One of the great contradictions of Holy Week is it often comes just when the blooms are first appearing and the birds are singing as they busily build their nests.
Yes, you say this is the reminder that out of death comes life, just like the Holy Week message.
But that’s backwards, isn’t it? Aren’t we seeing new life right when we are supposed to remember death’s lurking around again as the hours tick away until we gather to remember and follow Jesus to the cross. How can I see life, but preach death?
Because death’s always lurking around. Just as the bird builds their nest in our hanging baskets on our porch preparing to lay eggs, so too are the lizards that ate the eggs from their nests last year lurking at the bottom of the railings of our porch waiting to see if they can snatch away new life before it begins.
And just as we try to prepare to celebrate the Good News of the resurrected Christ as ministers preparing for a high, holy day, our news feeds are filled with stories of the death of 30 and 200 injured. Just when we had bought our new Easter dresses and our new Easter shoes, death’s lurking around again.
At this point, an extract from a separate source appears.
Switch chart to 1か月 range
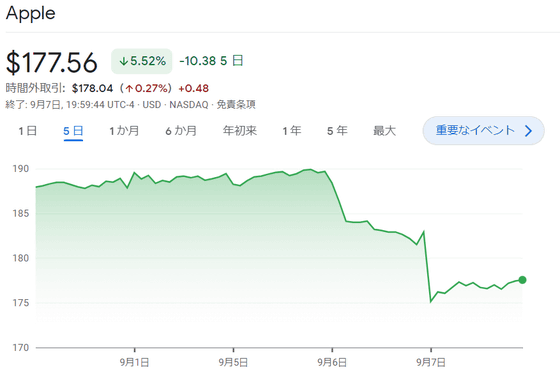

And as we celebrate with friends over the birth of their children, we also mourn the loss of young moms who battle cancer and leave behind young children because death’s lurking around again reminding us even when it’s not Ash Wednesday that we are dust and to dust we will return.
In these moments we are often paralyzed just as Mary is at the tomb in John’s account trying to understand why death is always lurking around again and why we can’t just have one moment, one day to not think about how little time we have on earth and with those we love. Why can’t I just be blissfully ignorant? Why must death lurk around again?
Because the power of new life is that it happens miraculous and unexpectedly even when death is lurking around again and each time we witness that new life, let us notice and share the miracle of resurrection and the miracle of death together in one week, together in each day, together in our lives.
Thanks be to God, death’s lurking around again.